**EXTRACTED DATA:**
-------
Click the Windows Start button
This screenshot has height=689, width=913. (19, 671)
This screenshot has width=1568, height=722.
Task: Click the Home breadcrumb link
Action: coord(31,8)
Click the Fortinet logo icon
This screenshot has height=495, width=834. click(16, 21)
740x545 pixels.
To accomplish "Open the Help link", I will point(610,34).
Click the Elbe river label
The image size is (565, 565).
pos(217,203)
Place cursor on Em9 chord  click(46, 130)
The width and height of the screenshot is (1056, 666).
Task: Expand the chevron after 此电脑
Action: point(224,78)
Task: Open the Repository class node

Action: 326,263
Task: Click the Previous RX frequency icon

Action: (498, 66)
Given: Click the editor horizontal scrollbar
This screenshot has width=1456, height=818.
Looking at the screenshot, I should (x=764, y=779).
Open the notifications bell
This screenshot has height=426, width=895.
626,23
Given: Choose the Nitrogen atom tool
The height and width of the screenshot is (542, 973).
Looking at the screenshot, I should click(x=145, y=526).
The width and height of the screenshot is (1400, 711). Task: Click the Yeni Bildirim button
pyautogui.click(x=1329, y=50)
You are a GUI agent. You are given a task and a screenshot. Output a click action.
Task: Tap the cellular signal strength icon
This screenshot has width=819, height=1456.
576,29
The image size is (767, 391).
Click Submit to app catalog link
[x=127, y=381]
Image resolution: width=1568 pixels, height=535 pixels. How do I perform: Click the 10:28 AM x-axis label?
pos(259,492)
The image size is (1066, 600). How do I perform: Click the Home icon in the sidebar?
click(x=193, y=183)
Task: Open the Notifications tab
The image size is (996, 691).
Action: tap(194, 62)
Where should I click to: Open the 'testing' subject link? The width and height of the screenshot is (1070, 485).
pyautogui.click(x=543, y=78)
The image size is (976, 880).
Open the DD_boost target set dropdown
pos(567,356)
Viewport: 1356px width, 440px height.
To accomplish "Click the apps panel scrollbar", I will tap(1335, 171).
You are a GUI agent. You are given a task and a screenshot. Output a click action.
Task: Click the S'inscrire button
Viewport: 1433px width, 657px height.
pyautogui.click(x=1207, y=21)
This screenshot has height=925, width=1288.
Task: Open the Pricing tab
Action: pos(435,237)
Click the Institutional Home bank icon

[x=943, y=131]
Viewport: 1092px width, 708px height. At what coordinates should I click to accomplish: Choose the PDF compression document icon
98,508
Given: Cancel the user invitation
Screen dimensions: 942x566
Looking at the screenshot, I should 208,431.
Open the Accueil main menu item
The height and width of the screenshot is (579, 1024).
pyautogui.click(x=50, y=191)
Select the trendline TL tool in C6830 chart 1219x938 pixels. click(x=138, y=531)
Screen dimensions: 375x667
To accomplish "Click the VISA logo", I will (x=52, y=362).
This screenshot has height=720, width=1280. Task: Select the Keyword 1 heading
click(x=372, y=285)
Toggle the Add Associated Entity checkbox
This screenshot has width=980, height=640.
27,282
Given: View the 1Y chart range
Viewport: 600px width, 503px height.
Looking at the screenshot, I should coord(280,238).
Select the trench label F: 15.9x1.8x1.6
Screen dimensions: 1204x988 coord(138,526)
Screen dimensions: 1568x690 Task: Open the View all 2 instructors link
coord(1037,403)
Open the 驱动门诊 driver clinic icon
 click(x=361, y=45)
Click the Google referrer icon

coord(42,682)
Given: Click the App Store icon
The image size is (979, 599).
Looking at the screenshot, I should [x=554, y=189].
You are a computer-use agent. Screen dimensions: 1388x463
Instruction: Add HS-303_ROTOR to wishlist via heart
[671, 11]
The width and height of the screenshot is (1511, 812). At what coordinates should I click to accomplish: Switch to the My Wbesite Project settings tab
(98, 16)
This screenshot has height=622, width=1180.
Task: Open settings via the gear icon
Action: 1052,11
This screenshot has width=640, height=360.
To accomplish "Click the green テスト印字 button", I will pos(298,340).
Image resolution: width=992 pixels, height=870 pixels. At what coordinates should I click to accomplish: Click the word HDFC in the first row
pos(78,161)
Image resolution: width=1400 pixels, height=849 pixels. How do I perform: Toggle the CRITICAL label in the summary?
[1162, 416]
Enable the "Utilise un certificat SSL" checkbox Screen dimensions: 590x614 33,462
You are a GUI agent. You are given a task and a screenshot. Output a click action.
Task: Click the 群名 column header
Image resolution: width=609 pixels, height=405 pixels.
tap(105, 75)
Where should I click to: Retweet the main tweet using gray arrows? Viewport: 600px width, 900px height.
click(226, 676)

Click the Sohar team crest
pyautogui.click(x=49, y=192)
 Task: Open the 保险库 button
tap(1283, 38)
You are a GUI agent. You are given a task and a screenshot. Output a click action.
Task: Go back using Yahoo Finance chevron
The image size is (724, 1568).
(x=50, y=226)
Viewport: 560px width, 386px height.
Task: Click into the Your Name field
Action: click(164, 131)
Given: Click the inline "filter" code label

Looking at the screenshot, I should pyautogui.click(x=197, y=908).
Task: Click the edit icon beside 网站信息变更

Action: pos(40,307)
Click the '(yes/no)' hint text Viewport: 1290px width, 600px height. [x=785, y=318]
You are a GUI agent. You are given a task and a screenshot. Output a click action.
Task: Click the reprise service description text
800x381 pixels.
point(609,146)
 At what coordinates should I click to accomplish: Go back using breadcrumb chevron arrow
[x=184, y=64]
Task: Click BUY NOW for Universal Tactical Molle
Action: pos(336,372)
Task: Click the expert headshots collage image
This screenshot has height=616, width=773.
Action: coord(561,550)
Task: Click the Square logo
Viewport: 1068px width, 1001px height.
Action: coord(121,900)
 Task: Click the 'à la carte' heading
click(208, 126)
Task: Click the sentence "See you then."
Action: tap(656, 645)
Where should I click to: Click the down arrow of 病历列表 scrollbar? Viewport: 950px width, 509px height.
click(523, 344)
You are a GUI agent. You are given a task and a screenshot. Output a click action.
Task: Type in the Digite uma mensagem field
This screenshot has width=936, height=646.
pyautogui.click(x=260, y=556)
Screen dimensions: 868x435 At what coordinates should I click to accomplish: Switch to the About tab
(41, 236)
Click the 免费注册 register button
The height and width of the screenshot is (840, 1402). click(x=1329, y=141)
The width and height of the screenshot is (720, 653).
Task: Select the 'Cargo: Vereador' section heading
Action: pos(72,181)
-------
**HOW TO COMPLETE THIS TASK:** Copy out the whole listing, word for word.

**FINAL ANSWER:**
Click the Windows Start button
This screenshot has height=689, width=913. (19, 671)
This screenshot has width=1568, height=722.
Task: Click the Home breadcrumb link
Action: coord(31,8)
Click the Fortinet logo icon
This screenshot has height=495, width=834. click(16, 21)
740x545 pixels.
To accomplish "Open the Help link", I will point(610,34).
Click the Elbe river label
The image size is (565, 565).
pos(217,203)
Place cursor on Em9 chord  click(46, 130)
The width and height of the screenshot is (1056, 666).
Task: Expand the chevron after 此电脑
Action: point(224,78)
Task: Open the Repository class node

Action: 326,263
Task: Click the Previous RX frequency icon

Action: (498, 66)
Given: Click the editor horizontal scrollbar
This screenshot has width=1456, height=818.
Looking at the screenshot, I should (x=764, y=779).
Open the notifications bell
This screenshot has height=426, width=895.
626,23
Given: Choose the Nitrogen atom tool
The height and width of the screenshot is (542, 973).
Looking at the screenshot, I should click(x=145, y=526).
The width and height of the screenshot is (1400, 711). Task: Click the Yeni Bildirim button
pyautogui.click(x=1329, y=50)
You are a GUI agent. You are given a task and a screenshot. Output a click action.
Task: Tap the cellular signal strength icon
This screenshot has width=819, height=1456.
576,29
The image size is (767, 391).
Click Submit to app catalog link
[x=127, y=381]
Image resolution: width=1568 pixels, height=535 pixels. How do I perform: Click the 10:28 AM x-axis label?
pos(259,492)
The image size is (1066, 600). How do I perform: Click the Home icon in the sidebar?
click(x=193, y=183)
Task: Open the Notifications tab
The image size is (996, 691).
Action: tap(194, 62)
Where should I click to: Open the 'testing' subject link? The width and height of the screenshot is (1070, 485).
pyautogui.click(x=543, y=78)
The image size is (976, 880).
Open the DD_boost target set dropdown
pos(567,356)
Viewport: 1356px width, 440px height.
To accomplish "Click the apps panel scrollbar", I will tap(1335, 171).
You are a GUI agent. You are given a task and a screenshot. Output a click action.
Task: Click the S'inscrire button
Viewport: 1433px width, 657px height.
pyautogui.click(x=1207, y=21)
This screenshot has height=925, width=1288.
Task: Open the Pricing tab
Action: pos(435,237)
Click the Institutional Home bank icon

[x=943, y=131]
Viewport: 1092px width, 708px height. At what coordinates should I click to accomplish: Choose the PDF compression document icon
98,508
Given: Cancel the user invitation
Screen dimensions: 942x566
Looking at the screenshot, I should 208,431.
Open the Accueil main menu item
The height and width of the screenshot is (579, 1024).
pyautogui.click(x=50, y=191)
Select the trendline TL tool in C6830 chart 1219x938 pixels. click(x=138, y=531)
Screen dimensions: 375x667
To accomplish "Click the VISA logo", I will (x=52, y=362).
This screenshot has height=720, width=1280. Task: Select the Keyword 1 heading
click(x=372, y=285)
Toggle the Add Associated Entity checkbox
This screenshot has width=980, height=640.
27,282
Given: View the 1Y chart range
Viewport: 600px width, 503px height.
Looking at the screenshot, I should coord(280,238).
Select the trench label F: 15.9x1.8x1.6
Screen dimensions: 1204x988 coord(138,526)
Screen dimensions: 1568x690 Task: Open the View all 2 instructors link
coord(1037,403)
Open the 驱动门诊 driver clinic icon
 click(x=361, y=45)
Click the Google referrer icon

coord(42,682)
Given: Click the App Store icon
The image size is (979, 599).
Looking at the screenshot, I should [x=554, y=189].
You are a computer-use agent. Screen dimensions: 1388x463
Instruction: Add HS-303_ROTOR to wishlist via heart
[671, 11]
The width and height of the screenshot is (1511, 812). At what coordinates should I click to accomplish: Switch to the My Wbesite Project settings tab
(98, 16)
This screenshot has height=622, width=1180.
Task: Open settings via the gear icon
Action: 1052,11
This screenshot has width=640, height=360.
To accomplish "Click the green テスト印字 button", I will pos(298,340).
Image resolution: width=992 pixels, height=870 pixels. At what coordinates should I click to accomplish: Click the word HDFC in the first row
pos(78,161)
Image resolution: width=1400 pixels, height=849 pixels. How do I perform: Toggle the CRITICAL label in the summary?
[1162, 416]
Enable the "Utilise un certificat SSL" checkbox Screen dimensions: 590x614 33,462
You are a GUI agent. You are given a task and a screenshot. Output a click action.
Task: Click the 群名 column header
Image resolution: width=609 pixels, height=405 pixels.
tap(105, 75)
Where should I click to: Retweet the main tweet using gray arrows? Viewport: 600px width, 900px height.
click(226, 676)

Click the Sohar team crest
pyautogui.click(x=49, y=192)
 Task: Open the 保险库 button
tap(1283, 38)
You are a GUI agent. You are given a task and a screenshot. Output a click action.
Task: Go back using Yahoo Finance chevron
The image size is (724, 1568).
(x=50, y=226)
Viewport: 560px width, 386px height.
Task: Click into the Your Name field
Action: click(164, 131)
Given: Click the inline "filter" code label

Looking at the screenshot, I should pyautogui.click(x=197, y=908).
Task: Click the edit icon beside 网站信息变更

Action: pos(40,307)
Click the '(yes/no)' hint text Viewport: 1290px width, 600px height. [x=785, y=318]
You are a GUI agent. You are given a task and a screenshot. Output a click action.
Task: Click the reprise service description text
800x381 pixels.
point(609,146)
 At what coordinates should I click to accomplish: Go back using breadcrumb chevron arrow
[x=184, y=64]
Task: Click BUY NOW for Universal Tactical Molle
Action: pos(336,372)
Task: Click the expert headshots collage image
This screenshot has height=616, width=773.
Action: coord(561,550)
Task: Click the Square logo
Viewport: 1068px width, 1001px height.
Action: coord(121,900)
 Task: Click the 'à la carte' heading
click(208, 126)
Task: Click the sentence "See you then."
Action: tap(656, 645)
Where should I click to: Click the down arrow of 病历列表 scrollbar? Viewport: 950px width, 509px height.
click(523, 344)
You are a GUI agent. You are given a task and a screenshot. Output a click action.
Task: Type in the Digite uma mensagem field
This screenshot has width=936, height=646.
pyautogui.click(x=260, y=556)
Screen dimensions: 868x435 At what coordinates should I click to accomplish: Switch to the About tab
(41, 236)
Click the 免费注册 register button
The height and width of the screenshot is (840, 1402). click(x=1329, y=141)
The width and height of the screenshot is (720, 653).
Task: Select the 'Cargo: Vereador' section heading
Action: pos(72,181)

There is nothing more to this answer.